La donna della domenica compie 50 anni
di Paolo Verri
(pubblicato su lastampa.it il 22 marzo 2025, aggiornato)
Quando Sara Fortunati, direttrice del Circolo del Design, mi ha chiamato chiedendo la collaborazione della Fondazione Mondadori per dedicare alla Donna della domenica e a Fruttero e Lucentini un “archivio d’affetto”, mi sono detto: «Ecco, finalmente ci siamo. Anche i libri sono considerati innanzitutto dei progetti, che non nascono soltanto dal coraggio del raccontare, ma dalla abilità del comporre una forma».
Un valore assoluto, chiaro in poesia, chiaro nella musica e nell’architettura, ma in qualche misura nuovo per la letteratura. Questo pensiero si è potuto confrontare presto con quello che della Donna della domenica pensava Natalia Ginzburg che, a pochi mesi dall’uscita del romanzo che subito aveva ottenuto grande successo, aveva scritto un attacco molto duro contro chi sosteneva che Fruttero e Lucentini fossero propensi a scrivere libri adatti a una lettura «sotto l’ombrellone».
La mostra curata da Maurizio Cilli e Stefano Mirti in collaborazione con Domenico Scarpa, che si è inaugurata il 26 marzo 2025 proprio al Circolo del Design di Torino, ha dimostrato in dettaglio il contrario, e ha rafforzato quello che i ricercatori di “polar”, ovvero di romanzo poliziesco, studiano in maniera approfondita da oltre un decennio, ovvero che non c’è strumento migliore di quello di una “indagine” per indagare, appunto, la realtà.
Una realtà, quella del romanzo in questione, multilivello, come si addice ad una “commedia”, quella umana di Balzac, ma anche quella di un altro scrittore torinese, Davide Longo, che ai miei occhi appare il grande erede del duo F&L, e che – con il suo commissario Bramard – riprende il commissario Santamaria e lo colloca nella Torino del nuovo millennio.
Perché Torino è davvero la protagonista del romanzo, è presente ossessivamente in ogni capitolo, in ogni dettaglio, è descritta non solo con cura e amore, ma anche con quella ironia necessaria per prendere le distanze e farti vedere meglio cosa stia accadendo.
La Torino del 1972 è lì lì per esplodere, è al massimo della sua crescita potenziale, sviluppatasi in quindici anni di sfrenata crescita industriale e di altrettanto ingente immigrazione.
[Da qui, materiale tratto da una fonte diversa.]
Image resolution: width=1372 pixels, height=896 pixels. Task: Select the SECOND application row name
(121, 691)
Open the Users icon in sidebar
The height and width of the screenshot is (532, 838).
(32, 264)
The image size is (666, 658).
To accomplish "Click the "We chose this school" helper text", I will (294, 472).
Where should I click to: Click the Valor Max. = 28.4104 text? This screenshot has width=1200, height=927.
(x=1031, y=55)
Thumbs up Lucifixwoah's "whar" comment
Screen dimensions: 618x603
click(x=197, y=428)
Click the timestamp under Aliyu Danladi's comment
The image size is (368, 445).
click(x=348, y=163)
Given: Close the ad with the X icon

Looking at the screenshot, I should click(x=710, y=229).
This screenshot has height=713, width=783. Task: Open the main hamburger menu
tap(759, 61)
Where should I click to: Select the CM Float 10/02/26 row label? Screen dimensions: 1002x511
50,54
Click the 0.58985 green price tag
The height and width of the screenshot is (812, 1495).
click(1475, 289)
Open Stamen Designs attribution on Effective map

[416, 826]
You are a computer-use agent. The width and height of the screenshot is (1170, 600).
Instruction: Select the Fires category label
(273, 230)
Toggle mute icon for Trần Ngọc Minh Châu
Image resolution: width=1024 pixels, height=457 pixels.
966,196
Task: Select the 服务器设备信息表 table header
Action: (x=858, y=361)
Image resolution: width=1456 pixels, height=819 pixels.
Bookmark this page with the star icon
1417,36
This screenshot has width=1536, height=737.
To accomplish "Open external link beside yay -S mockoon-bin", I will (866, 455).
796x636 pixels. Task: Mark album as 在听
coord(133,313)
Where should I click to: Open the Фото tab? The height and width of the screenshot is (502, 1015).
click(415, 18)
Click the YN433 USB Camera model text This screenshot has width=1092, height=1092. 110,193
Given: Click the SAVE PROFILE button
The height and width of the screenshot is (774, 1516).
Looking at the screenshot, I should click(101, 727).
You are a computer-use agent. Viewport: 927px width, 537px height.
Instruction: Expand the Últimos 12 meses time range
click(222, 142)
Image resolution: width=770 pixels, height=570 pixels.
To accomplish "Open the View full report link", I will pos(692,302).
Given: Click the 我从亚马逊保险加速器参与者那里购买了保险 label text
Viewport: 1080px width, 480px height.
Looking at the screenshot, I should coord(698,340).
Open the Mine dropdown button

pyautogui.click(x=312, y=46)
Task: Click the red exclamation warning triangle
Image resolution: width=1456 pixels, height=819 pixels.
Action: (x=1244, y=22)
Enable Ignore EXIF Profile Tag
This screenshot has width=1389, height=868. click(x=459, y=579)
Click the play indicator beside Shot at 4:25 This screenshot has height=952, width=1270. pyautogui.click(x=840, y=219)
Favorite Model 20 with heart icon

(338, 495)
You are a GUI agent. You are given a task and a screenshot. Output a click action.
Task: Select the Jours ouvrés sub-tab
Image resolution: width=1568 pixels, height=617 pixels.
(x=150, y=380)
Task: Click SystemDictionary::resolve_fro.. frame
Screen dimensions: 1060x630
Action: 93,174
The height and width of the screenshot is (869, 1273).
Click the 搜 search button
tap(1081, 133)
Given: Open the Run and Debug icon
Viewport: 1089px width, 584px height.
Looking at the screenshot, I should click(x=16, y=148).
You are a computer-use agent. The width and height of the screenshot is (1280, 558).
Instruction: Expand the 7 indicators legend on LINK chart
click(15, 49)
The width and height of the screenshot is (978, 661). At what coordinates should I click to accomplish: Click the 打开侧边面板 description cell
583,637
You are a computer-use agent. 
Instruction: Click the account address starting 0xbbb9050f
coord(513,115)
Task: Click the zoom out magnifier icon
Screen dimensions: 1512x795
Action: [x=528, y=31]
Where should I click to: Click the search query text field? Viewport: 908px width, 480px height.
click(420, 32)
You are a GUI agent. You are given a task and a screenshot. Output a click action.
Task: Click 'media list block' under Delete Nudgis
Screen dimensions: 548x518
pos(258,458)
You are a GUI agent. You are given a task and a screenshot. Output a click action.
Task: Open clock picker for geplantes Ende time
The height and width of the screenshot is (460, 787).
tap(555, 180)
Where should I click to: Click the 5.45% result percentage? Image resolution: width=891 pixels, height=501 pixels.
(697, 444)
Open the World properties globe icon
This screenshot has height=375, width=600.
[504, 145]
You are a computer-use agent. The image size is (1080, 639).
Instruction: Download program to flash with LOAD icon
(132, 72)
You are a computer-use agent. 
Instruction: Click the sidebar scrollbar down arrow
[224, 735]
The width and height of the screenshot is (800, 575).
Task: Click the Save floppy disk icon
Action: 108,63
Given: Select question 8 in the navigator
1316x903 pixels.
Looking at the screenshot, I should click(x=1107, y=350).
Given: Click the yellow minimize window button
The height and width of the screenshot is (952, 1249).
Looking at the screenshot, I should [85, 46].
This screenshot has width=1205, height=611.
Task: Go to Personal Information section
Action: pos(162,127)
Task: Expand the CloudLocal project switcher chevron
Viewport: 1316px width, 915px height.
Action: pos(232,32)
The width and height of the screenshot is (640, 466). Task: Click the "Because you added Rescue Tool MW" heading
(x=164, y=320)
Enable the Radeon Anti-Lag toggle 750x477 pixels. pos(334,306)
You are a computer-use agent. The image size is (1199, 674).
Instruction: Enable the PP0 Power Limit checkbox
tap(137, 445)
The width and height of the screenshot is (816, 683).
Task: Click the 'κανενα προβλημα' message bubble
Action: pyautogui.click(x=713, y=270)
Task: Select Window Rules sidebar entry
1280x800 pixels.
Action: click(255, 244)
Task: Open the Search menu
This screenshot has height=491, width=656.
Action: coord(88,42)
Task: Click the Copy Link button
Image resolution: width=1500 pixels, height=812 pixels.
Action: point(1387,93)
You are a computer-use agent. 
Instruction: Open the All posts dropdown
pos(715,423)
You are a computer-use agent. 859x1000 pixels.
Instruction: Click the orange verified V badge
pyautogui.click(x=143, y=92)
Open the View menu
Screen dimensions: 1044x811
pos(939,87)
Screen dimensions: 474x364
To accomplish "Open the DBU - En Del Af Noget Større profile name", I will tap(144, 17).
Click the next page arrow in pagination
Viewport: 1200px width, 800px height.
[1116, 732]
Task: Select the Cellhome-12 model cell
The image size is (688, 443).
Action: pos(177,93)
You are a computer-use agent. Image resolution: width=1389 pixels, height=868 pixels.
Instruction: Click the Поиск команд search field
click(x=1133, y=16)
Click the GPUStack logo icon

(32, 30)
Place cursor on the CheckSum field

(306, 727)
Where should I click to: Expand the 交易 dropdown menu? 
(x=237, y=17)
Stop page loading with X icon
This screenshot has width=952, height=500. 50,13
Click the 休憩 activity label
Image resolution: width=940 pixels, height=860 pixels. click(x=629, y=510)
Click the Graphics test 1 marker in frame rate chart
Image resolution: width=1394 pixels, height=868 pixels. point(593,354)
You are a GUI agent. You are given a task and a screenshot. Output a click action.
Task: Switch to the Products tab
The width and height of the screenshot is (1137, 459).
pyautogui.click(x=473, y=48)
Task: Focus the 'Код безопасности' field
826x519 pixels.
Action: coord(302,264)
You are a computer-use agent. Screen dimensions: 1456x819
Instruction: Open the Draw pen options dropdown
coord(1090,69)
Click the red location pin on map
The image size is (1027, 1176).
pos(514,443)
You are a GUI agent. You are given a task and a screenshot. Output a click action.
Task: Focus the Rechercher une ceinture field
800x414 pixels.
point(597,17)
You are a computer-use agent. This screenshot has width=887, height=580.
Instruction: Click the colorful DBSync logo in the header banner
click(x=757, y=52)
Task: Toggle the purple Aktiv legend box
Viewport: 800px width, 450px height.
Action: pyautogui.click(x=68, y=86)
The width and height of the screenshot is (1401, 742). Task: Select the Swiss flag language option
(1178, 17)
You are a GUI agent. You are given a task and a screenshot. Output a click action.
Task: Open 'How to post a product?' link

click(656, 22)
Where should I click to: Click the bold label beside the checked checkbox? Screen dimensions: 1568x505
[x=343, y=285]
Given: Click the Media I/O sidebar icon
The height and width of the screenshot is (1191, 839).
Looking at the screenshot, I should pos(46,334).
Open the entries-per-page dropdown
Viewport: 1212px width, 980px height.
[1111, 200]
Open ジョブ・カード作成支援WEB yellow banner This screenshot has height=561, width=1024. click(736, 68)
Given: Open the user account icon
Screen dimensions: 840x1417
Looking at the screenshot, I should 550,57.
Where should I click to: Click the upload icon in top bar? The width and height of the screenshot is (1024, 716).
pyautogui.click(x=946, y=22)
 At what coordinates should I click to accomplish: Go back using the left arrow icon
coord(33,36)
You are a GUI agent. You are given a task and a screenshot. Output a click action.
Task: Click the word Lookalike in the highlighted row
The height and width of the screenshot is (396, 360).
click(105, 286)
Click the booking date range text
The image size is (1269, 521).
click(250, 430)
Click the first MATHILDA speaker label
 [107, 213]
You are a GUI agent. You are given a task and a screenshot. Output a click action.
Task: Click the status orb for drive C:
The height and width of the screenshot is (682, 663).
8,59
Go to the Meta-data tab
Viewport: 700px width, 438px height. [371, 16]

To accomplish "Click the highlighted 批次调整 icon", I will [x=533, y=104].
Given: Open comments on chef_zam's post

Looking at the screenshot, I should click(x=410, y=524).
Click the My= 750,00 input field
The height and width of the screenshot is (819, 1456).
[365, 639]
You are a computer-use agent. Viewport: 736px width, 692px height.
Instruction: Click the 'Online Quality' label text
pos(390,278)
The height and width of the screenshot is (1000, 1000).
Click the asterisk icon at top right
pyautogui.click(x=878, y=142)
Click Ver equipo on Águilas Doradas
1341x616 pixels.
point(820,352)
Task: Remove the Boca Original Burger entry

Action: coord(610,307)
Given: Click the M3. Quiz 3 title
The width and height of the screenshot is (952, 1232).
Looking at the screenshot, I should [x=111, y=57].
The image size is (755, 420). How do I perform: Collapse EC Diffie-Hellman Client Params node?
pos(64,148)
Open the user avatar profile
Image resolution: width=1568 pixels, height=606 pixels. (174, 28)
Il raddoppio della popolazione aveva fatto raggiungere alla città il milione di abitanti proprio nel 1961, in occasione del centenario dell’unità d’Italia, facendo inorgoglire i torinesi nonostante i “meridionali” a cui era meglio non affittare, ma a cui si doveva in qualche modo la ricchezza disponibile.
Solo a partire dal 1973, l’anno dopo l’uscita del libro, la città non crescerà più; la crisi petrolifera del 1974, le prime domeniche dell’austerity, le auto ferme nei garage e le primi bici timidamente fatte uscire dalla cantine dove stazionavano dal secondo dopoguerra, portano rapidamente alla fine della città industriale, che vive poi un decennio nero, fatto di terrorismo, di scontri sindacali, di cattiva politica.
Era in quella Torino, era in quel’Italia che abitavamo. Le città erano cattive e violente, c’erano decine di rapine a mano armata, potevi essere derubato facilmente dai tuoi coetanei che portavano il coltello sotto il giubbotto (a me accadde ben due volte in pochi mesi, una volta a Mirafiori Sud e una volta in pieno centro, davanti al monumento dedicato a Pietro Micca).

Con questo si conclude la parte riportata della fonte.